* **TASK ITEM**
Scan the entries for lines with "Follow" and say how many there are, with nothing more.

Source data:
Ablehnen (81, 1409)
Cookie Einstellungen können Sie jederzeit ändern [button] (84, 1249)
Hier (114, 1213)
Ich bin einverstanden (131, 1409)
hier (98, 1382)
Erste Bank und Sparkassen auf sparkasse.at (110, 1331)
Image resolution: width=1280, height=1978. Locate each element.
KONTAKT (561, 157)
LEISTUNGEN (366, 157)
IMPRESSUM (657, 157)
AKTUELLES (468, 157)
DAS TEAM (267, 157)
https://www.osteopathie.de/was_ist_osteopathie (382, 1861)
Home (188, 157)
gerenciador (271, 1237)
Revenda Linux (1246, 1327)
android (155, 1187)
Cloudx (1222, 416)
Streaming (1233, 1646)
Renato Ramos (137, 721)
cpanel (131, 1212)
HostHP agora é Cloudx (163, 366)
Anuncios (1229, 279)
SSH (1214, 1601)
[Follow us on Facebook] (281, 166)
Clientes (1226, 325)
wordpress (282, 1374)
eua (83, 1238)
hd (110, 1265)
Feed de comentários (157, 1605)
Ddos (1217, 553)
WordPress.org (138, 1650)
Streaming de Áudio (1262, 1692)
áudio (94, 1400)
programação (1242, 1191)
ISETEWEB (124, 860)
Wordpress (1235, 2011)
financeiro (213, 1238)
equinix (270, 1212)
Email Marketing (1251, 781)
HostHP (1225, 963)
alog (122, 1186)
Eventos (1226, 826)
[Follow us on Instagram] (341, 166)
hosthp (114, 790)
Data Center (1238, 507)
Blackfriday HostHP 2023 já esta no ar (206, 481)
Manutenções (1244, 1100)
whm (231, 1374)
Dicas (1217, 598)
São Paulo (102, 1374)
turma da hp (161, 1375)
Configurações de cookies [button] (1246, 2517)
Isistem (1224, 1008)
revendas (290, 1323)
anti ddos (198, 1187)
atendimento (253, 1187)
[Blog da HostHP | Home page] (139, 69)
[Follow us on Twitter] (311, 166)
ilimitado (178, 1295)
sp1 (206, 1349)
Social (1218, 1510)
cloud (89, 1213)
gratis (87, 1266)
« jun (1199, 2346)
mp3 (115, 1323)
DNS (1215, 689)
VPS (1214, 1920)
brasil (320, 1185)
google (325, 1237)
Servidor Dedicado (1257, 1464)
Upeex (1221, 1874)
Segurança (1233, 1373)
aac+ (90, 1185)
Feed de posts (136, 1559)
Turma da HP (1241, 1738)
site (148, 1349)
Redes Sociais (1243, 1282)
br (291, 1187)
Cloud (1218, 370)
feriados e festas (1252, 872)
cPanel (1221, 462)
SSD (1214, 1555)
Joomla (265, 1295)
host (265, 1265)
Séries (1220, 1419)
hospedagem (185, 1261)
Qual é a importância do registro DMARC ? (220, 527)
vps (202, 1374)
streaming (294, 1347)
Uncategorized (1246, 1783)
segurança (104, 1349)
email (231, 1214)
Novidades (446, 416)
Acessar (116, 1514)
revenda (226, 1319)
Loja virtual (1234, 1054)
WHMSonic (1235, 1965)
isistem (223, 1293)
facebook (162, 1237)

* **ANSWER SECTION**
3